Sydney Pasifika community leader Reverend Alimoni Taumoepeau said there was anger because Pacific Island voices had been “marginalised for a long time”.

“Perhaps because we are migrants ourselves, we are coloured people, we are not really recognised as people of power … We understand that Australia is very interested in the Pacific Islands, but we know [it is] because of national security.

“Pacific Islands want the big brothers and sisters of our region to listen to our concerns, hear our hurt. Climate change is a crisis in the Pacific: Tuvalu and the Marshall Islands are already drowning. Tonga, Samoa and Fiji are going the same way.”

Taumoepeau said it was not too late to repair the damage. “We need to allow space for our stories to be heard, and for Pacific Islands concerns to be recognised by our political leaders.”

According to the government, Australia has reduced its emissions by 20 per cent below 2005 levels, faster than similar developed economies such as Canada, Japan, New Zealand and the United States.

However, analysis by Crawford School of Public Policy honorary associate professor Hugh Saddler, shows Australia’s industrial emissions have continued to rise. If the changes to historical rates of land clearing were excluded, national emissions would have in fact risen by about seven percent.

Dr Wesley Morgan, an expert in Pacific Island affairs from Griffith University, said Australia’s reputation and standing in the Pacific had been badly damaged over the past two decades due to its climate politics.

“We want to be the security partner of choice to the Pacific, but when Pacific leaders tell us their number one security threat is climate change, we ignore them,” he said.

He said that the joke made by then Immigration Minister Peter Dutton in 2015 that Pacific ministers had been late to a meeting because “time doesn’t mean anything when you’re about to have water lapping at your door” typified Australian attitudes to many in the Pacific.

“It was offensive to Pacific leaders but they were not surprised,” said Dr Morgan, who is also a researcher with the Climate Council. “It confirmed a widely held view that Australia does not take the Pacific’s key security concern seriously.”

Dr Morgan said that Pacific leaders “feel this as a personal affront.”

“They know that China is the world’s biggest emitter, but they expect more of Australia. Australia is the biggest member of the Pacific Islands Forum, it is part of the family. But it is also vying with Indonesia to be the world’s biggest coal exporter.

“They want China to do more, but they want Australia to help them call for China to do more. It is personal.”

Dr Morgan said the concerns had been made clear to Australia for decades, with Pacific leaders at the forefront of a campaign to have climate recognised as a security threat by the United Nations Security Council.

In 2013 Marshall Islands foreign minister, Tony De Brum told the UN Security Council, “in whose warped world is the potential loss of a country not a threat to international peace and security?”

In 2018 Pacific leaders issued a regional security declaration reaffirming climate change is ‘the single greatest threat to the livelihoods, security and wellbeing of the peoples of the Pacific’. At the time it was widely reported that Australia sought to water down the language.

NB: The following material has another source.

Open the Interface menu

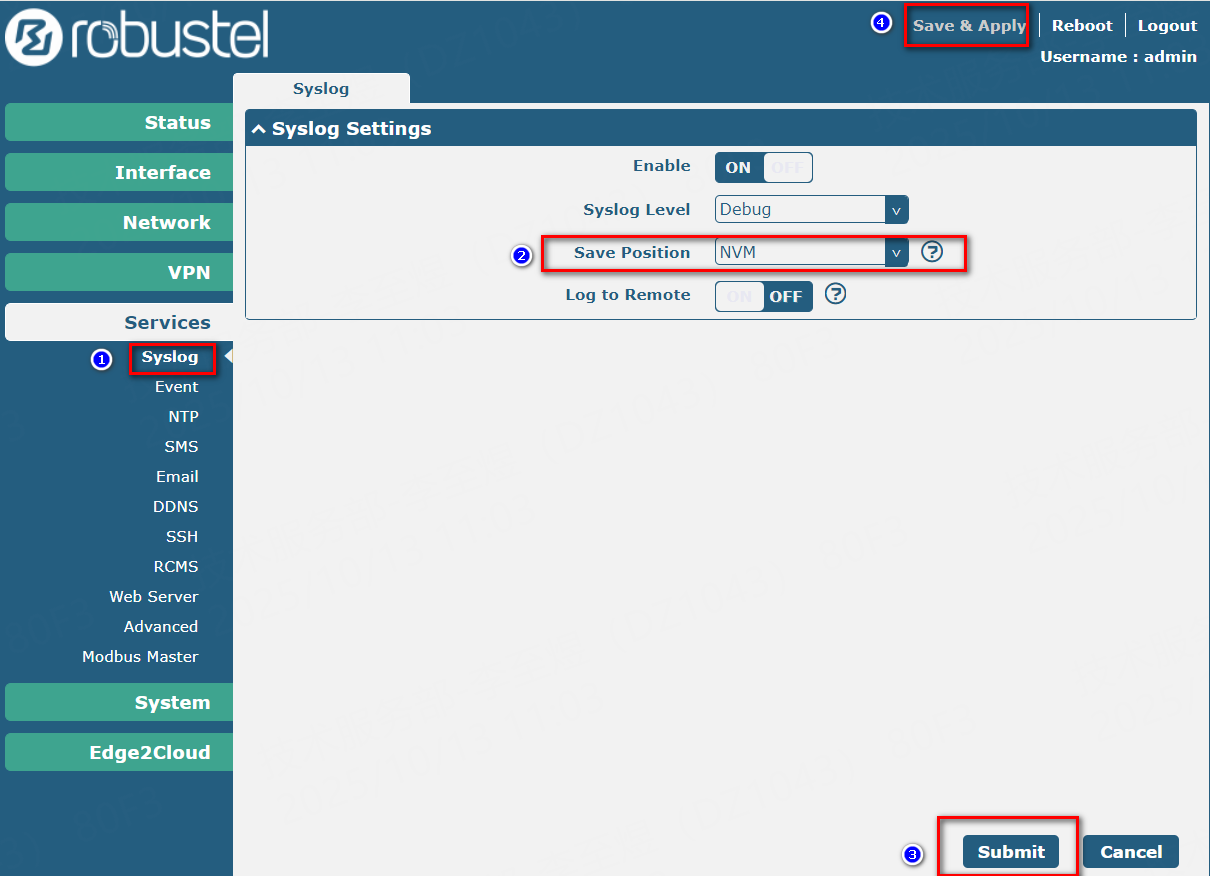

In 2020 Solomon Islands’ high commissioner to Australia told a senate hearing, “Lest we forget, climate change, not COVID-19, not even China, is the biggest threat to our security.”

When asked if Australia should be doing more on climate during a 2019 forum at Australian National University the Solomon Islands diplomat Collin Beck, Permanent Secretary, Solomon Islands Ministry of Foreign Affairs and External Trade.

“When we talk about climate change it is basically a life and death situation for us. We want everyone, including Australia, to do their fair share.

“I’m not sure how you define genocide,” he went on. “When you basically know that people are going to die, but you allow that to happen. Science is very clear on this,” he said.